Task statement: In the listing below, the answer starts at the line that has "The image size is (1364, 903)." and stops after the line that has "Collapse sidebar with the double chevron icon"; please repeat that part exactly and nothing more.

Data supplied:
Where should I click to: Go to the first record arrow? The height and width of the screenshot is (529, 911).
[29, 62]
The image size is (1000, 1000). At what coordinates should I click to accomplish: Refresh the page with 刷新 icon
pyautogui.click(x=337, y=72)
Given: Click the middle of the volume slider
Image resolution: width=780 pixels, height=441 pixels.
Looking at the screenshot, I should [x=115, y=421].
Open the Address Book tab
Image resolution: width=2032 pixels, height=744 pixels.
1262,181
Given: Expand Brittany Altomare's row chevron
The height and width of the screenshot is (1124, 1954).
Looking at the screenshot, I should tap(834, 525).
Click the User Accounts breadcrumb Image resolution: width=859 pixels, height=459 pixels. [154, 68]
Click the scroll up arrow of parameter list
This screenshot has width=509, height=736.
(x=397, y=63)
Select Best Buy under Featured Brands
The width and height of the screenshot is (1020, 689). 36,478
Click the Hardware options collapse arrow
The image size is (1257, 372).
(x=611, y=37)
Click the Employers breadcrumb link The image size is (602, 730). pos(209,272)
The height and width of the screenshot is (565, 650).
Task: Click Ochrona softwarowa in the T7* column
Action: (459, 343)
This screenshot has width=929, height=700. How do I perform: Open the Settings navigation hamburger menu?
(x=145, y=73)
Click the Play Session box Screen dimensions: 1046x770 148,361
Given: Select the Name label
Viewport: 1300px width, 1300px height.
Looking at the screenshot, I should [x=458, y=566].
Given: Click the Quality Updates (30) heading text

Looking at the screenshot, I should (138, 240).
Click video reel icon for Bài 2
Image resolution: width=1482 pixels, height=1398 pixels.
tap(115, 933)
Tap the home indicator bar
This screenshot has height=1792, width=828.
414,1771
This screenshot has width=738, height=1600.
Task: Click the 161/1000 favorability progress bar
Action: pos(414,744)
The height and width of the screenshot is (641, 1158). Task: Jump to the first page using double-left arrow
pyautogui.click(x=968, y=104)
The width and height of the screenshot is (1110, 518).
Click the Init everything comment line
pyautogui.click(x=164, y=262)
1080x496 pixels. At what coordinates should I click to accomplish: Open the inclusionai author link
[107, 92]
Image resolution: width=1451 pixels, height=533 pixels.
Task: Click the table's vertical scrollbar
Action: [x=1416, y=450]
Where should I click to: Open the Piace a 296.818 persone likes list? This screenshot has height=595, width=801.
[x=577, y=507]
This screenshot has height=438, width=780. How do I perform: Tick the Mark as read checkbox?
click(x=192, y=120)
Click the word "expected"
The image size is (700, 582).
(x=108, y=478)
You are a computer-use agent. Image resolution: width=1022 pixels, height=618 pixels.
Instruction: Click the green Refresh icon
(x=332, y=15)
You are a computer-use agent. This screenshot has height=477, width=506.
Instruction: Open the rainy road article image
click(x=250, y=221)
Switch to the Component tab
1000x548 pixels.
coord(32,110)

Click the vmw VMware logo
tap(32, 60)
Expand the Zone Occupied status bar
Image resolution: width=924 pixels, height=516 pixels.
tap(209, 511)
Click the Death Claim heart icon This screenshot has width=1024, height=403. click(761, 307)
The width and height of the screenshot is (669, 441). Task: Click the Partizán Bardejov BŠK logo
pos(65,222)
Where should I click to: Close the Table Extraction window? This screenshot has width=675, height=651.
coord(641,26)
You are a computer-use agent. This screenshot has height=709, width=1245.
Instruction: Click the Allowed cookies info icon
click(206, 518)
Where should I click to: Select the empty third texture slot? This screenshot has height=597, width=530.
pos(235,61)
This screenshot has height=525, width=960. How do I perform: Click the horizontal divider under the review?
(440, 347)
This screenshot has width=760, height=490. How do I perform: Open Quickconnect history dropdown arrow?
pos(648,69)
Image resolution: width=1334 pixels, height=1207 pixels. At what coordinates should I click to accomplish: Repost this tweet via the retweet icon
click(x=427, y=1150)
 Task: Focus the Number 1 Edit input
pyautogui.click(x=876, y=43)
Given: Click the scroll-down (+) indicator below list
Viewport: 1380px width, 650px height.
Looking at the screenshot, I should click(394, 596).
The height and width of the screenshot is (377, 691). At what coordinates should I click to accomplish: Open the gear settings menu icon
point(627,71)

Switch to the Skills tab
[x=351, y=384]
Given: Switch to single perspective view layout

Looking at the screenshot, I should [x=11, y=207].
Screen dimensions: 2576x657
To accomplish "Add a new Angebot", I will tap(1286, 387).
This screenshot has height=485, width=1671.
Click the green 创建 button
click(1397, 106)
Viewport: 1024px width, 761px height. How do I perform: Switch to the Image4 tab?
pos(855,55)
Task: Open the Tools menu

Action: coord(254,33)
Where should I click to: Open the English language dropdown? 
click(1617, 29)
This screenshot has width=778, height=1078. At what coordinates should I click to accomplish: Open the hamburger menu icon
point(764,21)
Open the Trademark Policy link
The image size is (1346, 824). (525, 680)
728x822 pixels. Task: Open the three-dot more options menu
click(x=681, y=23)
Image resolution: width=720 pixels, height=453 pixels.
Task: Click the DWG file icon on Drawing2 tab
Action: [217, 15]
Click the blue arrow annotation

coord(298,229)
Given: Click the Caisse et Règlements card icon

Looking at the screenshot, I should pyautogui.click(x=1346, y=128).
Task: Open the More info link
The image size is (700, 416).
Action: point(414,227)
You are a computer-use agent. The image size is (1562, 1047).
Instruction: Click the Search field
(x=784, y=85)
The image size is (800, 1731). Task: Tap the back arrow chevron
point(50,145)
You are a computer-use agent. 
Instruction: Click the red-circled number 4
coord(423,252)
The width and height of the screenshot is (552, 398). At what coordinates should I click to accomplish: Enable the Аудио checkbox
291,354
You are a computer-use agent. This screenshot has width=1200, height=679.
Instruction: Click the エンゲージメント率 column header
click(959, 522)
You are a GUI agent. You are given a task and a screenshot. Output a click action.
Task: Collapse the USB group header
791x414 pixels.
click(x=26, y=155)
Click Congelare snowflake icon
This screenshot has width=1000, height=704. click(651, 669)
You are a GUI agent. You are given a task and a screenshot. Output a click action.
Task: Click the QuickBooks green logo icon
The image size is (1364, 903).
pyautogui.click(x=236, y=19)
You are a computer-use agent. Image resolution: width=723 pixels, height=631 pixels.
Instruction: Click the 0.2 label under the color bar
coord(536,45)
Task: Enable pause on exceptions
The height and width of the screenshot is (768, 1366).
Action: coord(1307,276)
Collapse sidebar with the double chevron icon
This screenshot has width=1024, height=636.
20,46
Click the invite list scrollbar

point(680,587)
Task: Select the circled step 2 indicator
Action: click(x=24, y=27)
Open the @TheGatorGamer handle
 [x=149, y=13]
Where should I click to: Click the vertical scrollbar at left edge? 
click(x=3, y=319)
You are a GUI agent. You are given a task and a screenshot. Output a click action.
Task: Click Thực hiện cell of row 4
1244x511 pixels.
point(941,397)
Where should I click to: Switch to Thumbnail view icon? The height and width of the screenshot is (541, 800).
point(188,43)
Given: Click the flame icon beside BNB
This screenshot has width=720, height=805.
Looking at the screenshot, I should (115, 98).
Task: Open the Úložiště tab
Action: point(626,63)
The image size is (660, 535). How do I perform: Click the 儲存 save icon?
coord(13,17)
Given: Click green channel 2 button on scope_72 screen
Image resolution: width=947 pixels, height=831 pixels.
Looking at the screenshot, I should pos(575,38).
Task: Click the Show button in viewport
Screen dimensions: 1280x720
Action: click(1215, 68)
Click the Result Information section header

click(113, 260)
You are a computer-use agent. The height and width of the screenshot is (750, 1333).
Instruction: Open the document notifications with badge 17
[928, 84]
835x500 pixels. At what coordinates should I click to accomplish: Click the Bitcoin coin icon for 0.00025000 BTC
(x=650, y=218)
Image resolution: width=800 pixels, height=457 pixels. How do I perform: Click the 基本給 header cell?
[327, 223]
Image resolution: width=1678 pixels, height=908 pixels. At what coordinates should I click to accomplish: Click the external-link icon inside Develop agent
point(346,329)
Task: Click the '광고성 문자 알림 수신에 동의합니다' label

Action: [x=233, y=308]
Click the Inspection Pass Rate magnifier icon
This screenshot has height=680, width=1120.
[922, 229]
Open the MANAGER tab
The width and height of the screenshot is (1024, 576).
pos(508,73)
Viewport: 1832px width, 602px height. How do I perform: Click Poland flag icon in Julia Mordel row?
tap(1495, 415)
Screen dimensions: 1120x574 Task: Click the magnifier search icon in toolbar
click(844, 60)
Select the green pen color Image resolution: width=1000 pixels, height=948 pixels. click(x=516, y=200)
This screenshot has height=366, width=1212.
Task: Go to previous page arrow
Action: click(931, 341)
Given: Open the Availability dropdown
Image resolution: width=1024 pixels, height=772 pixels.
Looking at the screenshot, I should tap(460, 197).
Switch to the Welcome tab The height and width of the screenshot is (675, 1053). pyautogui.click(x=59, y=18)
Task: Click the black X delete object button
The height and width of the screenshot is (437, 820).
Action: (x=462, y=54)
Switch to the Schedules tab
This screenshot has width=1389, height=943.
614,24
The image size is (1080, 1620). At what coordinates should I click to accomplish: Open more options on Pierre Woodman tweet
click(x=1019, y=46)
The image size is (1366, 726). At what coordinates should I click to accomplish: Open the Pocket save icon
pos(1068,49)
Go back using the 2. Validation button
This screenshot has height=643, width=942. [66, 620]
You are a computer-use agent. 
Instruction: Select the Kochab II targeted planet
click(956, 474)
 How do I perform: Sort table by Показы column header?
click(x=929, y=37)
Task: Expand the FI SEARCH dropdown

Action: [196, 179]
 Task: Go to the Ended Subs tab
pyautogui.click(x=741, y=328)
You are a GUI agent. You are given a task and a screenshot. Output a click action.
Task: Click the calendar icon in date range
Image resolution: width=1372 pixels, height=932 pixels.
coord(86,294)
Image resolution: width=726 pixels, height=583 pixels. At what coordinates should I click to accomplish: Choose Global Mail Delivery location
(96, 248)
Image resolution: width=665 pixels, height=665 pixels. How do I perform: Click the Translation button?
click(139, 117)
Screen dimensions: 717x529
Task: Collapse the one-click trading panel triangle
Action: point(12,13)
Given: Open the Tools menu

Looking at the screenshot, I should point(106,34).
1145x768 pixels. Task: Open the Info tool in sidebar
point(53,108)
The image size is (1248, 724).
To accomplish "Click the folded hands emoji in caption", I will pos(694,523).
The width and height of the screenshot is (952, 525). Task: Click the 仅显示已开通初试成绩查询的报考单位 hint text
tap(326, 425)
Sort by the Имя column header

Written answer:
The image size is (1364, 903).
pyautogui.click(x=236, y=19)
You are a computer-use agent. Image resolution: width=723 pixels, height=631 pixels.
Instruction: Click the 0.2 label under the color bar
coord(536,45)
Task: Enable pause on exceptions
The height and width of the screenshot is (768, 1366).
Action: coord(1307,276)
Collapse sidebar with the double chevron icon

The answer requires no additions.